Eleanor Joy Toll (July 9, 1869 — February 2, 1926) was an American educator and clubwoman based in Southern California. She taught at Los Angeles High School, helped found the Glendale Symphony Orchestra, and was the first woman appointed as trustee on the board at Scripps College.

==Early life==
Eleanor Margaret Joy was born in Winona, Minnesota, the daughter of William Henry Joy and Ruth Anna Morgan Joy. Her father served in the Union Army during the American Civil War. The family moved to California in 1875.

==Career==
Eleanor Joy taught at Los Angeles High School before she was married. After her sons were in school, she became involved in the Parent-Teacher Federation of Glendale, serving as president, vice-president, and educational chair. In 1916 she founded the Mutual Benefit Reading Circle, a weekly book group for mothers that soon grew too large to meet in her home, and had to relocate to the city library; the format was copied nationally. In 1917, she was elected to the Glendale school board, and was president of the board for three years. In 1920, she was appointed a trustee of the California School for Girls in Ventura. She was the first woman appointed to the board of trustees at Scripps College; however, she died before she was able to serve.

As a clubwoman, Toll was a founding member of the Foothill Club, and president of the large and active Ebell Club of Los Angeles.
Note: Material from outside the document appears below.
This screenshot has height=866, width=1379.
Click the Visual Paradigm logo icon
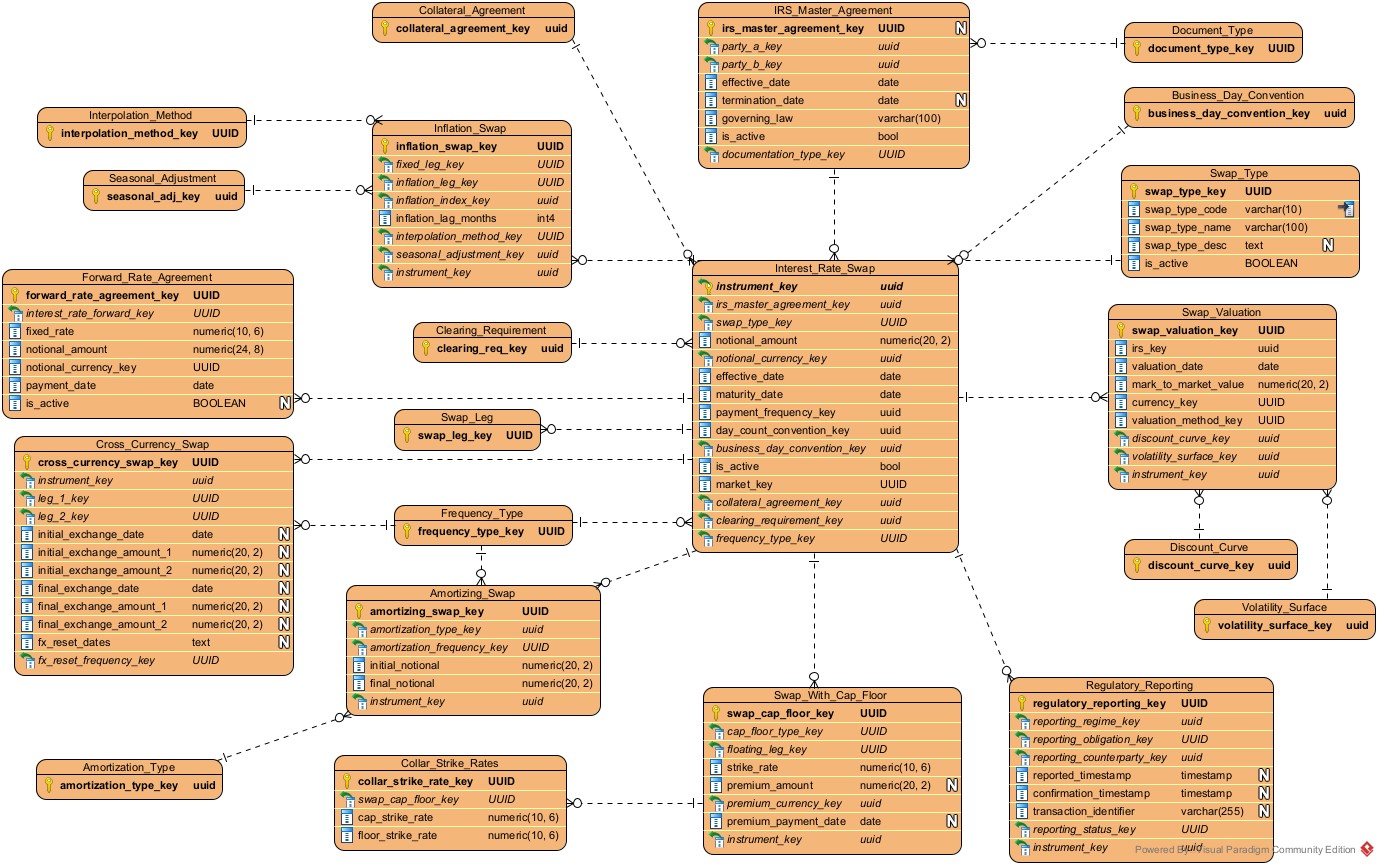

She was also the founder and first president of the Glendale Symphony Orchestra Association.

==Personal life and legacy==
Eleanor Joy was the first wife of Charles H. Toll, a banker; they married in 1901, and had four sons together. She died in 1926, after a heart attack, aged 56 years.

In 1927, the year after she died, the first dormitory at Scripps College opened, and was named Eleanor Joy Toll Hall in her memory. Similarly, Eleanor J. Toll Middle School in Glendale was named for her, months after she died. The Los Angeles headquarters of the California Federation of Women's Clubs was named the Eleanor Joy Toll Memorial Headquarters, also in 1927.

Her son Maynard J. Toll was a tax attorney in Los Angeles, a president of the Los Angeles County Bar Association in 1963, president of the city's school board and one of the founding trustees of the Los Angeles County Museum of Art. Her Glendale home, built in 1913 and designed by architect Charles Edwin Shattuck, was added to the Glendale Register of Historic Places in 1977.